Would decompressive craniectomy really bring the hope to severe traumatic brain injury?

In September of this year, the results of the Randomised Evaluation of Surgery with Craniectomy for Uncontrollable Elevation of Intracranial Pressure (RESCUEicp) trial—an international multicenter randomized control trial (RCT) by Hutchinson and colleagues was reported in the New England Journal of Medicine (1). This study was organized as a collaboration between the University of Cambridge Departments of Neurosurgery/Neuro-intensive Care and the European Brain Injury Consortium, and enrolled 409 patients with medically refractory intracranial hypertension after traumatic brain injury (TBI) from 52 centers in 20 countries. Undoubtedly, it is one of the most encouraging clinical researches in the field of TBI in the past five years. The results showed that, in contrast to medical care, decompressive craniectomy (DC) in patients with TBI and refractory intracranial hypertension can not only immediately and constantly reduce intracranial pressure (ICP) but, even more importantly, result in a nearly 20 percent reduction in mortality at 6 and 12 months. Unfortunately, DC also caused higher rates of vegetative state, lower severe disability, and upper severe disability than medical care. Therefore, the long-awaited large study will again provoke some new thoughts about the role of DC in the management of refractory hypertension after TBI.

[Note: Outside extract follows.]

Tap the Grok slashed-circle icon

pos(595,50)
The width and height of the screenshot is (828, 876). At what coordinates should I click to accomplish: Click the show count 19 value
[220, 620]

DC is a straightforward procedure that for more than a century has been widely used to treat medically refractory intracranial hypertension of patients with severe TBI (2). Although a series of clinical studies demonstrated that DC is the most effective treatment in reducing ICP, the effect on outcome of severe TBI has yet to be clearly established (3,4). In the 4th edition guidelines of management of severe TBI that just emerged on September of this year, DC as a new topic was included for the first time (5). Base on the results of the Decompressive Craniectomy in Patients with Severe Traumatic Brain Injury (DECRA) study which is the first and previously only RCT to compare DC to medical management in severe TBI patients (6), new guidelines present the level IIA recommendation for the debates surrounding the relative merits of these two treatment strategies (5). Although the DECRA study indicated that DC may be associated with a worse functional outcome in patients with diffuse TBI, the trial results have been widely criticized and some commentators stated that “no conclusions regarding management of the use of DC in patients with TBI should be drawn from this trial and clinical practice should not be changed on the basis of these results” (7,8). Therefore, the guidelines also show the expectation on the results of the RESCUEicp trial.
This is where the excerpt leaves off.